Dear readers,
Welcome to our newest edition of The Comenian! With the windchill and freezing temperatures, I hope you’re all keeping yourselves warm and safe. And Happy Valentine’s Day! We have some amazing articles about love for you in this edition, so be sure to check them all out!
I also wanted to take the time to address some feedback The Comenian received in response to one of my recent articles, “No Cool Speakers at Moravian.” While I stand by my point that I wish Moravian would bring more speakers of all discipline levels to the institution, I also want to acknowledge where I could have been clearer. Moravian does host speakers and events.
Departments regularly invite scholars, professionals, and artists to campus for lectures, panels, workshops, and conferences; the Political Science Department, for example, does that during its Constitution Day. I appreciate the work that goes into organizing these events. My critique did not mean to dismiss that work.
Rather, the point was to lament the decline in the number of notable and well-known public figures who once regularly visited Moravian and spoke to capacity crowds in Johnston Field House, Foy Hall and Prosser Auditorium.
The Cohen Arts & Lecture Series, for example, brought President Jimmy Carter, paleontologist Richard Leakey, and Watergate journalist Carl Bernstein, among others.

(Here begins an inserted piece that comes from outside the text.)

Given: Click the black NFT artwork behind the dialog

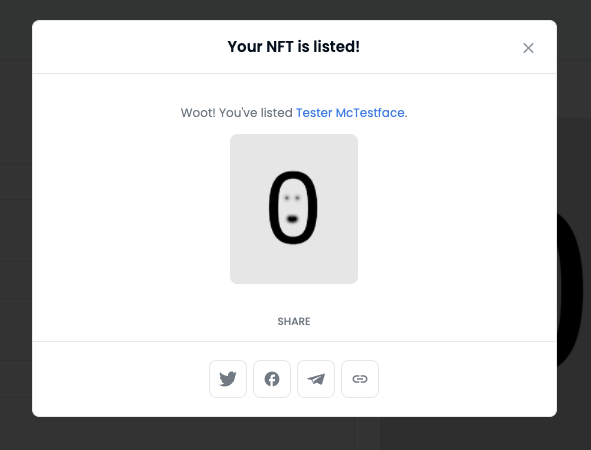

The first-year common reading program brought bestselling authors Jeannette Walls (“The Glass Castle”) and Tim O’Brien (“The Things They Carried”) to speak to all first-year students who had read the author’s books before arriving on campus to start their Moravian journey. And In-Focus, an interdisciplinatory sequence of programs that led the campus community to consider the great issues of our time – poverty and inequality, sustainability, health care, war and peace – hosted scores of prominent figures, including Emiko Okada, a survivor of the U.S. atomic bombing of Hiroshima.
All those programs were compelling, community-wide, and intellectually- and culturally-stimulating. Sadly, they no longer exist. And this student, at least, feels the loss.
Critical feedback is part of a healthy campus discourse, and I appreciate those who reached out. The Comenian exists to ask difficult questions, even when they are uncomfortable. I hope this conversation continues as a collective push toward the kind of intellectually vibrant institution Moravian aspires to be.
I would also like to take the time to point out something one of our editors recently has brought to attention – Megan Smith wrote an article about how Moravian is using AI-generated voices to announce names at our graduation ceremony. This is a little blurb from her:
Moravian is using an A.I. speaker at commencement to announce graduates’ names, in an effort to correct mispronunciations and streamline the process. However, the A.I. program has consistently mispronounced names and made the ceremony impersonal. After four years of grueling work to earn our degrees, we deserve human speakers who can relate to our experiences as students. If you want to see a change, sign the petition here.
As always, thank you for reading The Comenian. Our readers make our work worth it, and your readership and response make our work perceptible.